Едва ли не самым важным для Мясникова было отношение к свободе. В жизни, в действиях Мясникова, как и в его сознании, понятие «Свобода» никогда не было абстракцией. Жажда свободы для других: беспрерывное участие, начиная с 16-летнего возраста, во всевозможных революционных мероприятиях. Жажда свободы для себя: в многочисленных побегах из неволи, в бесконечном бунтарстве. Классический самоучка, свой основной интеллектуальный багаж он вынес из одиночных камер дореволюционных тюрем, в которых арестантам давали книги без ограничений. И в бессистемном чтении — постижении всего того, что попадалось ему в руки, от Библии до ленинского «Материализма и эмпириокритицизма», от Достоевского до Авенариуса, он стремился быть абсолютно свободным, в том числе свободным от авторитетов: будь то классики мировой литературы, признанные философы или партийные бонзы, не исключая самого Ленина... Если верить Мясникову, он, уже прошедший к тому времени школу боевика-экспроприатора, во время пребывания в Орловской тюрьме занимался самоистязанием, дабы постичь и обрести Бога, либо доказать самому себе свою полную свободу от Бога.

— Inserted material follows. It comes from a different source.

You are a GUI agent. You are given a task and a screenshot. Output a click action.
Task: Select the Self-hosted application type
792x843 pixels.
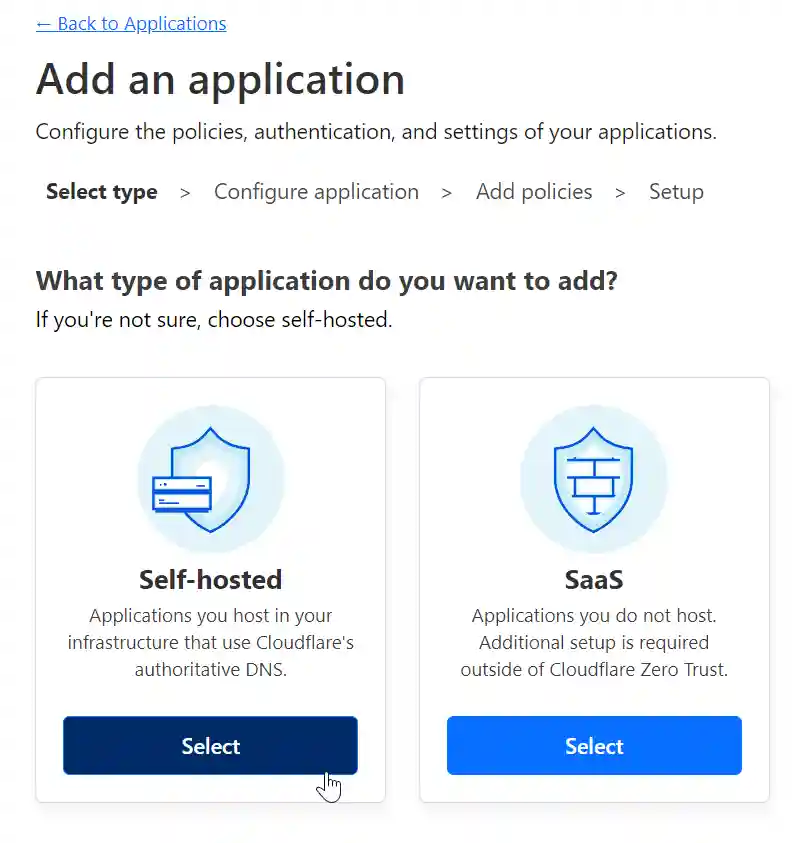coord(210,745)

Внутренний мир Мясникова — потрясающее кривое зеркало. Все искажено, вывернуто наизнанку и одновременно примитивизировано. Образцом свободной личности становится не кто-нибудь, а... Смердяков — ему слагается гимн, собственное «я» трансформировано в такой литературный образ, все «угнетенные трудовики» — суть Смердяковы, а сам Смердяков не отцеубийца, а всего-навсего бунтующий герой-смерд. Видимо, следует признать: Мясников — явление пограничное, близкое к «клиническому случаю». Но как и многие «классические злодеи», автор «Философии...» при ближайшем рассмотрении оказывается субъектом... совершенно девственным. Полнейшая наивность и вторичность большинства философско-исторических рассуждений вкупе с патологической неспособностью (или нежеланием) увидеть себя со стороны — невольно провоцируют читателя воспринимать автора не как лицо реальное, а как некий вторичный продукт, выдуманного героя. Сравнение цареубийц, а тем более участников «рядовых» терактов с «бесами» Достоевского должно сегодня восприниматься как некий mauvais ton, избитая метафора. Этот ярлык, навешиваемый на революционеров-экстремистов разных толков, в том числе и на всех представителей большевизма, вот уже более века, совершенно утратил какой бы то ни было внутренний смысл. Затертость же этого определения вполне уживается с его неизбежностью и уникальностью, когда речь идет о специфических реалиях отечественной истории. Говорить же о явлении «Мясников» вне российского культурно-исторического контекста бессмысленно.